Division by zero in double = result Infinity

2

I was learning about handling errors in the Java language and I tested the example code of the class in question. In a test I added (double) to the final operation to leave the result more accurate and I noticed that after that, when I tried to divide any number "x" by "0", instead of the "ArithmeticException" error I would receive a " Infinity "as a result.
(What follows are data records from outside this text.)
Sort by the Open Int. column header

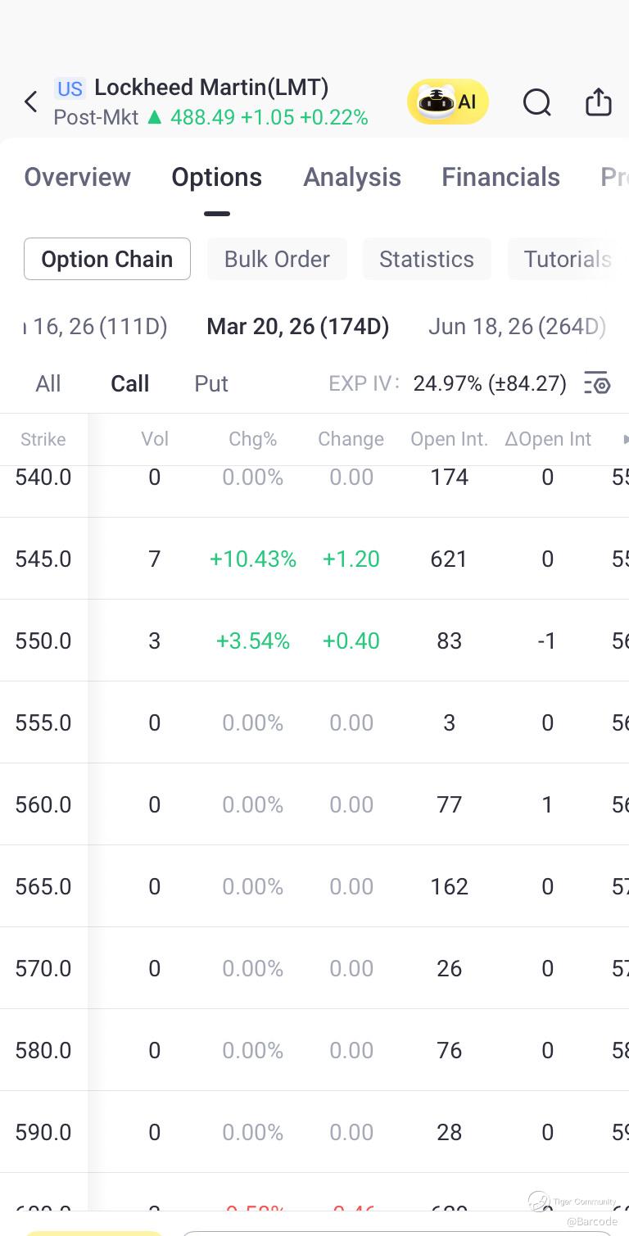pyautogui.click(x=449, y=439)
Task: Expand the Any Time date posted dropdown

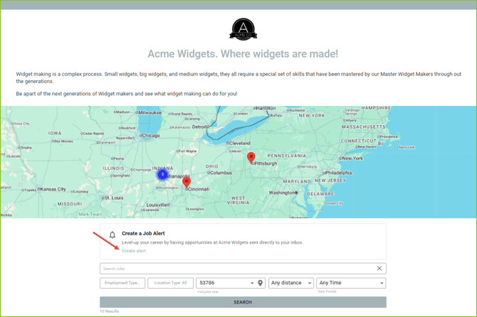Action: (350, 283)
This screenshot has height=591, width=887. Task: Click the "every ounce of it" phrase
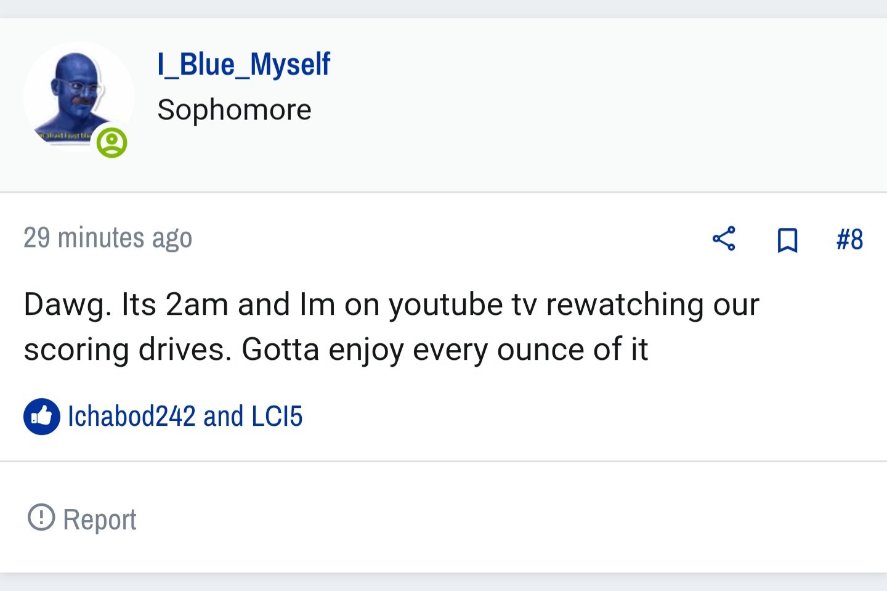(530, 350)
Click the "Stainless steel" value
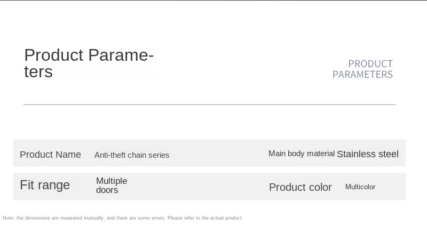The image size is (427, 234). (367, 154)
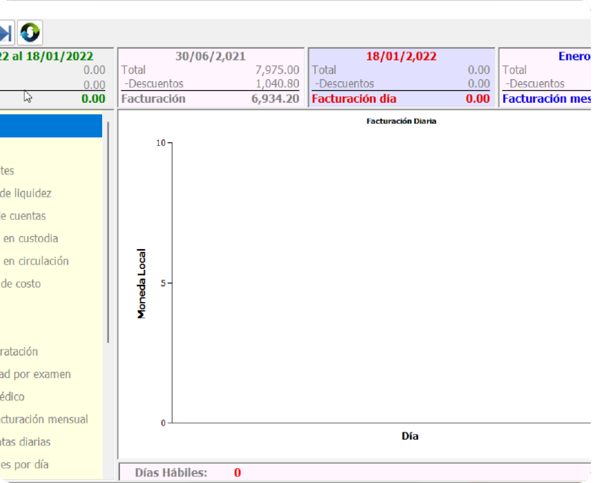Select the blue highlighted sidebar item
This screenshot has width=600, height=483.
[50, 126]
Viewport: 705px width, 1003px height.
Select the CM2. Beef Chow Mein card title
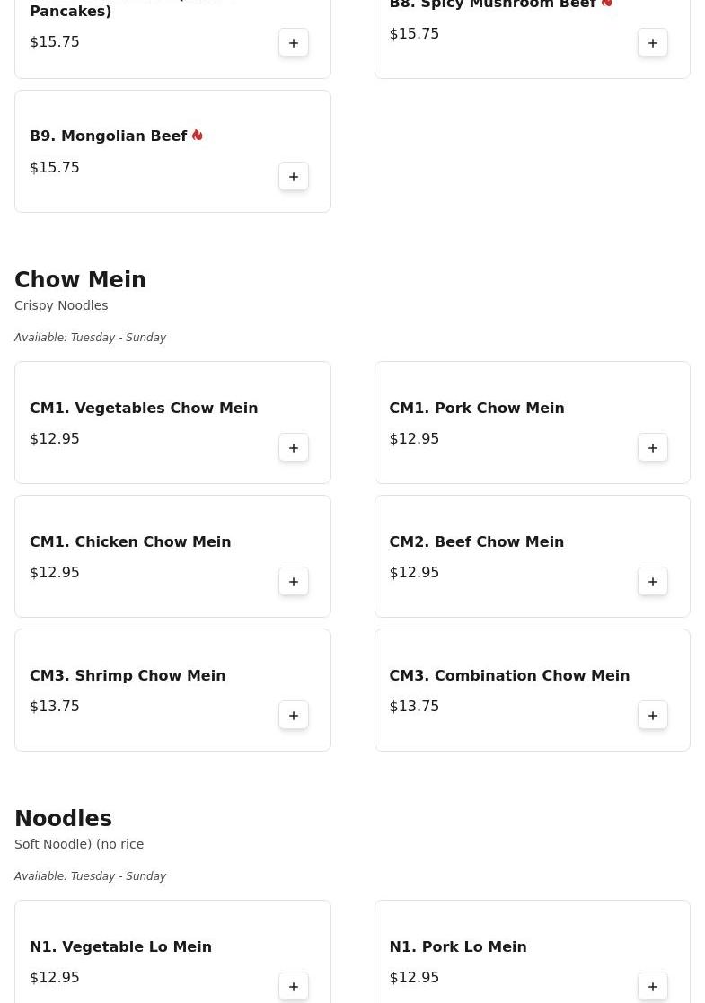pos(476,542)
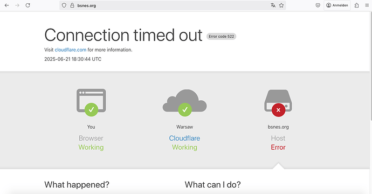Viewport: 372px width, 194px height.
Task: Open the Firefox hamburger menu
Action: pos(367,5)

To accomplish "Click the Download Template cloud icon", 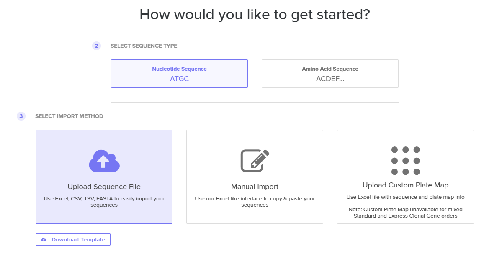I will [x=44, y=239].
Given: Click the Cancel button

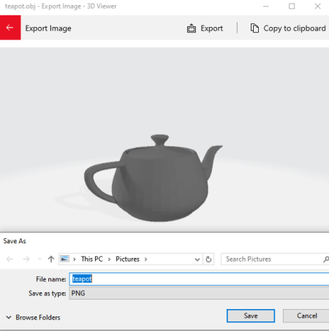Looking at the screenshot, I should pos(306,316).
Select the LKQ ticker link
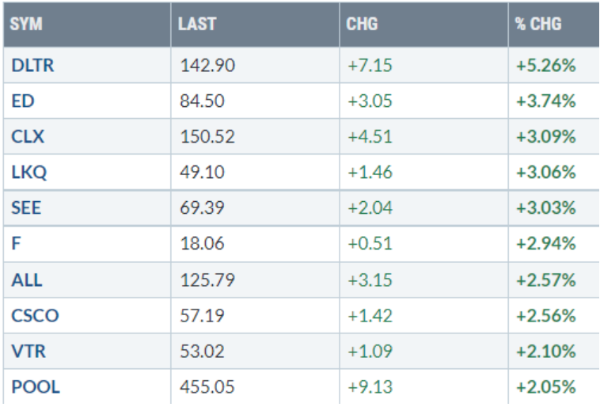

Why does this occur? And why does this only occur for operations with floating-point numbers (since, with operation on integers, the error occurred normally)?

Follow the code:

Scanner s = new Scanner(System.in);
boolean continua = true;

        do {
            try {
                System.out.print("Numerador: ");
                int a = s.nextInt();
                System.out.print("Denominador: ");
                int b = s.nextInt();

                System.out.println("O resultado da divisão foi: " + (double) a / b);

                s.close();
                continua = false;
            }
            catch (InputMismatchException e1) {
                System.err.println("Informe um número inteiro");
                s.nextLine();
            }
            catch (ArithmeticException e2) {
                System.err.println("Denominador deve ser diferente de zero");
                s.nextLine();
            }
        } while (continua);
    
asked by anonymous 17.02.2017 / 19:16

1 answer

2

The float and double types implement the IEEE 754 standard, which defines that a division by zero must return a special "infinite" value.

Exception throwing, as in type int, would violate this pattern.